Task to complete — Please output every line of the material as it stands, without the pictures.

Task inputs —
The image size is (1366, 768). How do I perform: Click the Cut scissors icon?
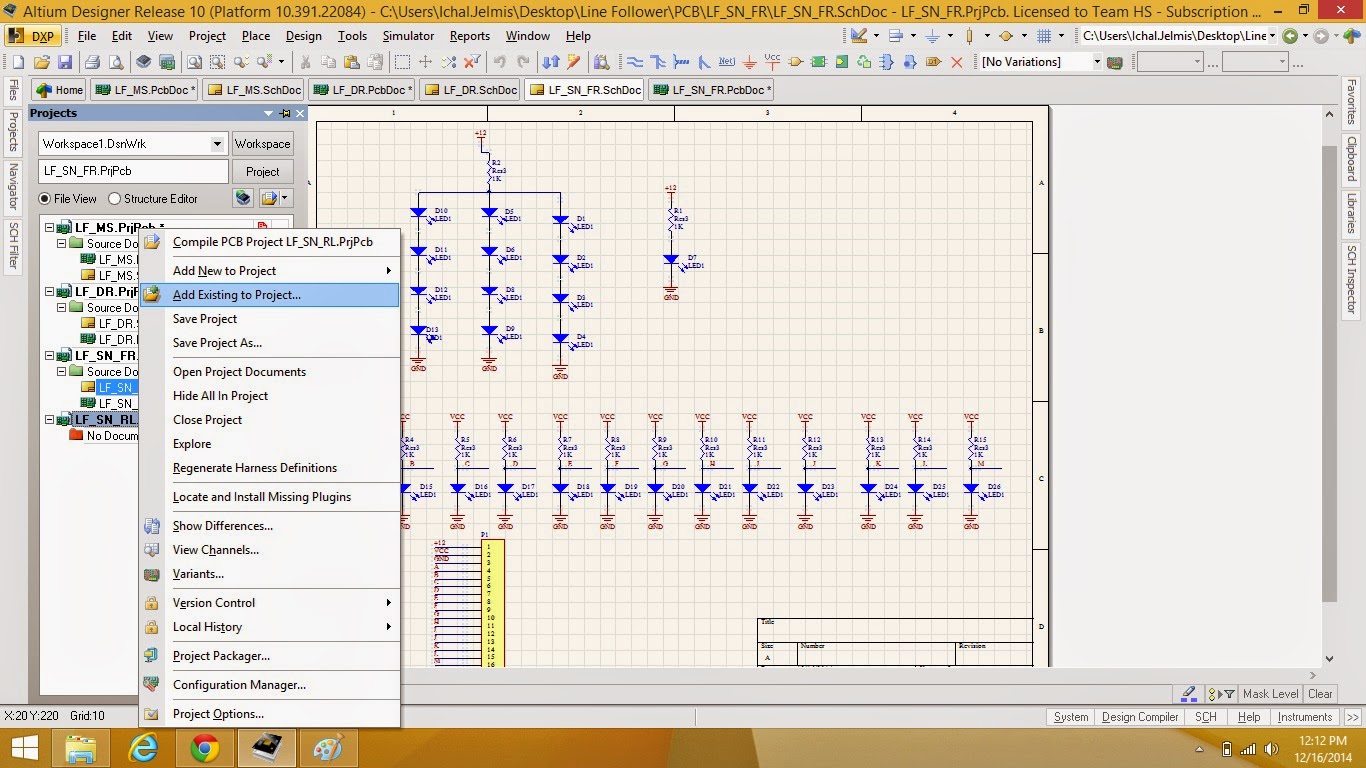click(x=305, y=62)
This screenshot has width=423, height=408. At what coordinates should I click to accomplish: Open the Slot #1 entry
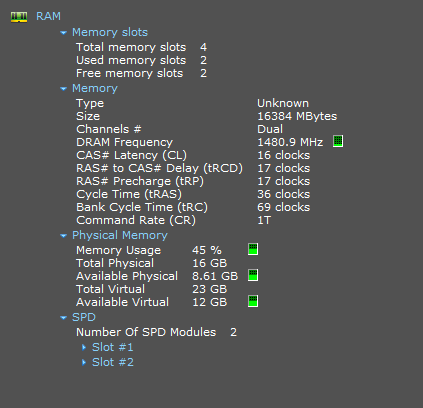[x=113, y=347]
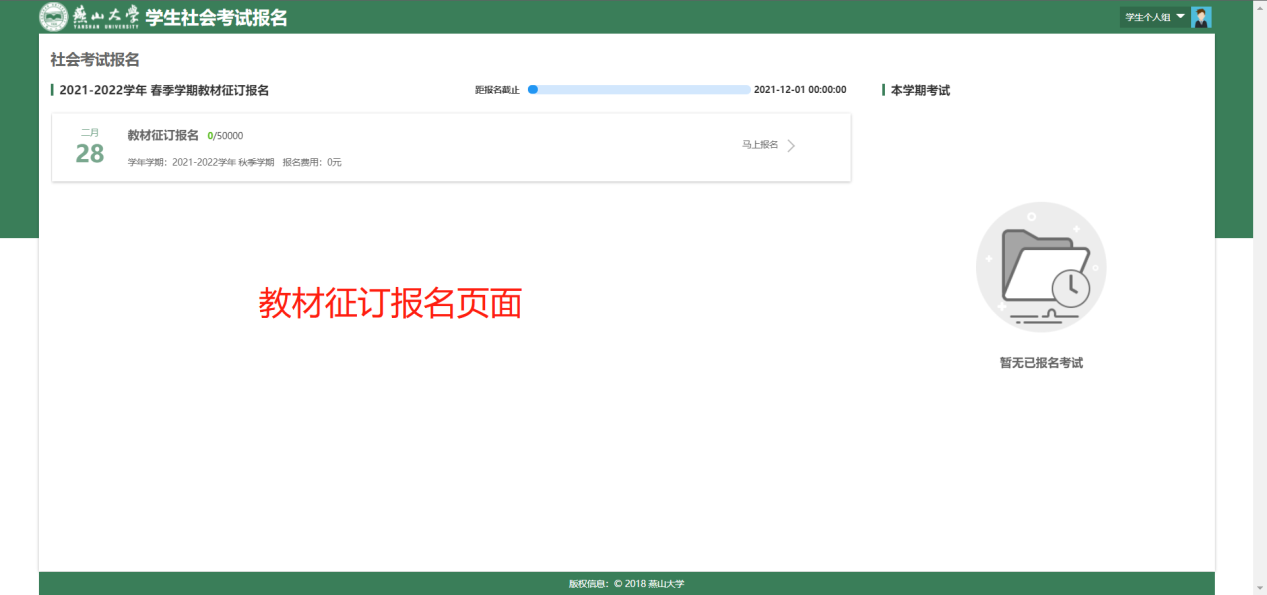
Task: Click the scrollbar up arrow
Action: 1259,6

Task response —
The image size is (1366, 768). How do I perform: Click the Cut scissors icon?
click(x=305, y=62)
This screenshot has width=423, height=408. At what coordinates should I click to accomplish: Open the Slot #1 entry
[x=113, y=347]
Task: Click the scrollbar up arrow
Action: 1259,6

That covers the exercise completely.